Some of the most popular terriers around the world today include the Border Terrier, West Highland White Terrier and the Parson Russell Terrier. Nowadays, there are many breeds that are considered to be terriers, but that are not part of the original terrier group. For example, the Staffordshire Bull Terrier, which has a common ancestry with many terriers, is descended from terriers and bull breeds. Bull Terriers were created when fighting dogs and terriers were crossed in order to give the larger bull breeds more courage and gameness. Since then, the breeds have developed into popular pets as well.
Terriers as we know them today are descended from European hunting breeds. The terrier type became established during the early 1800s, around which time there were two types of terrier. One with long legs and one with short legs.
Terriers are typified by their formidable courage and gameness. They are born with latent desires to chase prey and to tackle it. In the domestic environment, this instinct translates into playfulness, cheekiness and on occasion raises the need for a firm and dedicated trainer.

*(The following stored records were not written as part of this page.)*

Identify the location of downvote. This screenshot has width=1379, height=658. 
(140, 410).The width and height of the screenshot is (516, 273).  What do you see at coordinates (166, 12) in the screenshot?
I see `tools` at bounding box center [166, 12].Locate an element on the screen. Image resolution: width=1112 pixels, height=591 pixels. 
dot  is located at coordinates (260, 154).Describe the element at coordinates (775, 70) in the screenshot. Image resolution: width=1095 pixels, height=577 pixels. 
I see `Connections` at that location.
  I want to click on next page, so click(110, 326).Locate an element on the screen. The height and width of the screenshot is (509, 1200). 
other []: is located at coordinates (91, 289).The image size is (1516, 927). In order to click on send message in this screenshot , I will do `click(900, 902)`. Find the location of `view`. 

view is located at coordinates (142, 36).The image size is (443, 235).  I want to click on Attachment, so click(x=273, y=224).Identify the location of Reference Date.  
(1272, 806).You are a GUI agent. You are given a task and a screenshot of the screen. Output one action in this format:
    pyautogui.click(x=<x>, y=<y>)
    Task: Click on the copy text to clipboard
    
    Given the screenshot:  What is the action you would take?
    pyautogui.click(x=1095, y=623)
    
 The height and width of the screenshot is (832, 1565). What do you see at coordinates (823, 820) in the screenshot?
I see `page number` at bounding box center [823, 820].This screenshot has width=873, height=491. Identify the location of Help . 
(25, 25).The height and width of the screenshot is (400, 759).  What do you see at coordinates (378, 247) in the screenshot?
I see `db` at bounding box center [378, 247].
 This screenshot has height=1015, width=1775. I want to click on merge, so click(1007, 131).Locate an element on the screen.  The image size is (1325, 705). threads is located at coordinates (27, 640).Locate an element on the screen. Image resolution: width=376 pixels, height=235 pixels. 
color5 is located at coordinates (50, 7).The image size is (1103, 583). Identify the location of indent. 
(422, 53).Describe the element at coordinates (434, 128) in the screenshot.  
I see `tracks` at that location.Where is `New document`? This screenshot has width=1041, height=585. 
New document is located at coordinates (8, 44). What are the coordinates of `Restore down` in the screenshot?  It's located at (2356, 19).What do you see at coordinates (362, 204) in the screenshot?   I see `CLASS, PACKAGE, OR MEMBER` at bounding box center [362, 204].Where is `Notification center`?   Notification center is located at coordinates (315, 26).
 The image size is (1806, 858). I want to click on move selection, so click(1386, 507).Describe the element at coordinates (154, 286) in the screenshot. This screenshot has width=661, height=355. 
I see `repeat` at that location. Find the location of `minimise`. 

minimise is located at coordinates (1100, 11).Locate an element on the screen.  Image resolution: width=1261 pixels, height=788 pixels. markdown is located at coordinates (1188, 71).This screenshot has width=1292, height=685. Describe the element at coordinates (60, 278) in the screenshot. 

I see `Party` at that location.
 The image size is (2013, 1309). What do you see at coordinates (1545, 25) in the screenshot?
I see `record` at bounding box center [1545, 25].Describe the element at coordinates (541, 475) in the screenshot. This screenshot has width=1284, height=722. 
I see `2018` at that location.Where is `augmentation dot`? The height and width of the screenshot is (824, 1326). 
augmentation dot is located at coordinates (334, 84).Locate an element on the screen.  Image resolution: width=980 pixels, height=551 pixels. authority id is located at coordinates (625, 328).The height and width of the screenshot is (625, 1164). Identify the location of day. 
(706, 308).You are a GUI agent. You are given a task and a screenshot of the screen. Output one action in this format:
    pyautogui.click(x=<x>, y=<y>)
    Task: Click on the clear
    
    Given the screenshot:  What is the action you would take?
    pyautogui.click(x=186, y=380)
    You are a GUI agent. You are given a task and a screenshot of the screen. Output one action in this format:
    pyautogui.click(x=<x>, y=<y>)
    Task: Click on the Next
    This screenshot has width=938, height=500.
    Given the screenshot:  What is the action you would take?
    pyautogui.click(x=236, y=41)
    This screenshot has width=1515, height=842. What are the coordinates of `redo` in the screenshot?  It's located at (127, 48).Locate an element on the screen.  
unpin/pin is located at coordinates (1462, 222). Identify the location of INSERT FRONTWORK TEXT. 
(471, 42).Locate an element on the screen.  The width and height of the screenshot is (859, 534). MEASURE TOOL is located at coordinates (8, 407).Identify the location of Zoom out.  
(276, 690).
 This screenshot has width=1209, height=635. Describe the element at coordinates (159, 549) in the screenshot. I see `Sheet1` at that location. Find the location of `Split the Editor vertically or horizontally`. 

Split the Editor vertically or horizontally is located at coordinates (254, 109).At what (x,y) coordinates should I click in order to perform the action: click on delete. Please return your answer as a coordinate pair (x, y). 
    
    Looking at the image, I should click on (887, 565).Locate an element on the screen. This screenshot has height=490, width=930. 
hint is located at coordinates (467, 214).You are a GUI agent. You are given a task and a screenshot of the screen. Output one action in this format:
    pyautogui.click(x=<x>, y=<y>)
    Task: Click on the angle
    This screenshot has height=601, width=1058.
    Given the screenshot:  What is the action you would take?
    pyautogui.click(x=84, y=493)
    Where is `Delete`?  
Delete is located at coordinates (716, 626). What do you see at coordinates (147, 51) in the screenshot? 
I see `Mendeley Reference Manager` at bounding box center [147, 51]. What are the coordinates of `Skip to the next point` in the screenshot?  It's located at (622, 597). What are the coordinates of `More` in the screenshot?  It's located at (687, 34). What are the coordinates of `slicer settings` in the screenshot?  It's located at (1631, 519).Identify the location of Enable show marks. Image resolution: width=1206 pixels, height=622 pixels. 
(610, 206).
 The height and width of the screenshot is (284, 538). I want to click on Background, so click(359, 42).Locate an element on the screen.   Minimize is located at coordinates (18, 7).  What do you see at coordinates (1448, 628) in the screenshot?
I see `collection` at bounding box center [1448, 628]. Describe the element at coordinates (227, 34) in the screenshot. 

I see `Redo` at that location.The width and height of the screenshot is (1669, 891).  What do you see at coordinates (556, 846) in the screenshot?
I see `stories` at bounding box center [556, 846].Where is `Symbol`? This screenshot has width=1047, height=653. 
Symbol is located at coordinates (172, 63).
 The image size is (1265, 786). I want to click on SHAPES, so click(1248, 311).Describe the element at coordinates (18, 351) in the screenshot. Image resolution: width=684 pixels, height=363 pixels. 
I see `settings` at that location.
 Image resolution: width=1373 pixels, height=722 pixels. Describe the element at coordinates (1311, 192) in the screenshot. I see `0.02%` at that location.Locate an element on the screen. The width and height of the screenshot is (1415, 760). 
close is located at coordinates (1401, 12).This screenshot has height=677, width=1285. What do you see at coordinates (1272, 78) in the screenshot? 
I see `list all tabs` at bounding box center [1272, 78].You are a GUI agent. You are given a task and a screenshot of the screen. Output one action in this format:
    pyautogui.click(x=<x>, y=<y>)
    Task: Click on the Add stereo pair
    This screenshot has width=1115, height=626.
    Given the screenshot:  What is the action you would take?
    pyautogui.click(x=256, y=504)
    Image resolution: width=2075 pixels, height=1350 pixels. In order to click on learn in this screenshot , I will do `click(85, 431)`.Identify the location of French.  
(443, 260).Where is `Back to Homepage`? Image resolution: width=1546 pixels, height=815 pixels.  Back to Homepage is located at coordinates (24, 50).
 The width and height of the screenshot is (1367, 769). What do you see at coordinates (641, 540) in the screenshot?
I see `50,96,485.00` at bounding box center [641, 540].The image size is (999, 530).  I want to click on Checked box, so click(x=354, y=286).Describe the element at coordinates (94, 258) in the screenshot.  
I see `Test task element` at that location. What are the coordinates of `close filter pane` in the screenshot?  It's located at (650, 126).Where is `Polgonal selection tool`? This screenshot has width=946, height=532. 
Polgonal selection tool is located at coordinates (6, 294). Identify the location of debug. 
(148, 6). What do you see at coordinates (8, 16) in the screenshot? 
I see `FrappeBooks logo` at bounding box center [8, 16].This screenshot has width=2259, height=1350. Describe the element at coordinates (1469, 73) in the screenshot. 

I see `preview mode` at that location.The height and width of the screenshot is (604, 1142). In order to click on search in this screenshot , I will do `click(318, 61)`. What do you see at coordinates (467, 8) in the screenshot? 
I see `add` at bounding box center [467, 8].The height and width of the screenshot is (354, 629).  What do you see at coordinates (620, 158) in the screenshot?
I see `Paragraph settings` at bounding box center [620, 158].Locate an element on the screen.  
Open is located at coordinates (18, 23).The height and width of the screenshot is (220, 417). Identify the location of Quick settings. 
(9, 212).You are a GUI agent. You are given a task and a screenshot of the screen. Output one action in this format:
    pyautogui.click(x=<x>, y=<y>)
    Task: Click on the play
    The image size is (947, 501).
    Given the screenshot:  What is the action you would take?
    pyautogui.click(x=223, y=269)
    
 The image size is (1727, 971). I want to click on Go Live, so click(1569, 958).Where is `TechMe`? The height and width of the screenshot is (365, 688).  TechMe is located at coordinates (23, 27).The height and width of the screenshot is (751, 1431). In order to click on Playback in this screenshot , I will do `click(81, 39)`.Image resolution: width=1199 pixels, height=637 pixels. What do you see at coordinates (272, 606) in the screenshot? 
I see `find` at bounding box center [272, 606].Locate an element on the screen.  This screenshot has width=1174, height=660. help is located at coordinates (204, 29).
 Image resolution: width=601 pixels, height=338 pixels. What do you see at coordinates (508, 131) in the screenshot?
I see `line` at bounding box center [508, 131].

The terrier was basically developed to be a digger. In order for them to do their job effectively and efficiently, there are slight variations in their bone structure.
The terrier front assembly has slightly different proportions than that of a dog bred for running like an Afghan. The basic structure remains the same. To many people, this means that the terrier should have an upright shoulder and a stilted gait. This idea may have come from the phrase “straight terrier front.” This does not mean that the dog has an upright shoulder but instead the dog has a shorter upper arm in relation to the shoulder blade. This allows for more leverage giving the terrier stronger digging power. The shoulder blade remains well laid back at a forty-five degree angle.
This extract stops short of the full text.